This course on the Big Data phenomenon is given in French in the TIDE master to students who follow in parallel several data mining and statistical learning courses. As such, the following notes do not cover those aspects but focus more on practical and conceptual impacts of moving from "small" data to "medium" and then "large" data. The course remains rather non technical and should therefore be accessible to master students with a reasonable background in computer science and statistics.
The lecture notes are also available as a pdf file.
I provide here a series of small size data sets that are intended to show limitations of data processing in R on a single computer. The data are extracted from the HM Land Registry Price Paid Data and come in two formats (compressed csv file and Rds file) and several sizes. Files have been produced mainly with the data.table package: when reading the Rds file one can recover directly a data.table object. It is recommended to work on files that are at most one fourth of the RAM of the computer used for data exploration.

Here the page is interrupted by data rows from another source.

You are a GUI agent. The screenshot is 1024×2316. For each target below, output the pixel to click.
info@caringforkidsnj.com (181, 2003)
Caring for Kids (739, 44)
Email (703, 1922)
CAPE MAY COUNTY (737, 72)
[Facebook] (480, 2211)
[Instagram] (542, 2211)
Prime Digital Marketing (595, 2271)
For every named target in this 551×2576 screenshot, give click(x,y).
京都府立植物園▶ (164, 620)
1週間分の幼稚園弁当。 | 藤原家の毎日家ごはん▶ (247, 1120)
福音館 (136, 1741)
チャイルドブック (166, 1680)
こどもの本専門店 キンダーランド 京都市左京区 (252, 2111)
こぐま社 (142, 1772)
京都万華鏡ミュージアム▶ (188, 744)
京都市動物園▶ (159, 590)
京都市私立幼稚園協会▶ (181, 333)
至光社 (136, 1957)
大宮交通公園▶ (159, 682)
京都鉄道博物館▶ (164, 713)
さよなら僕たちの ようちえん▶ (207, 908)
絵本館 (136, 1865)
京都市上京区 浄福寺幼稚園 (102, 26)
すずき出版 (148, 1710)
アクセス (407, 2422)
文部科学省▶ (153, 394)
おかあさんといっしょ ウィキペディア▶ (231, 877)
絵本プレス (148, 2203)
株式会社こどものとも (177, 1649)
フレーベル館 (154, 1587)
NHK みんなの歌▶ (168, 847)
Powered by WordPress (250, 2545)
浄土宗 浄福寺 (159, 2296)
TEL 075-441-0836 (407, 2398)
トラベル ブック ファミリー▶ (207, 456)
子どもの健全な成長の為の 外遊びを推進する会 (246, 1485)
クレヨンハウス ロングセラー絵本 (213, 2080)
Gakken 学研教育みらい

It is also recommended to work directly with the Rds file to avoid long loading and data conversion times that are needed when working with CSV files.
Documentation on the content of the files is available here. Contrarily to the original format, the csv files above have headers in which column names are the ones given in the documentation.
Other videos are very interesting and relevant. I recommend to skip everything that is XML related videos, and possibly JSON related ones.
In order to pass the course, students are expected to study a paper (and associated papers and tutorials) and to demonstrate understanding it contents. This is done by providing a few page long written summary of the paper discussing its content and by giving an oral presentation. A selection of papers is given below.
Alternatively, students who have access to high performance computers can implement a large data processing proof of concept.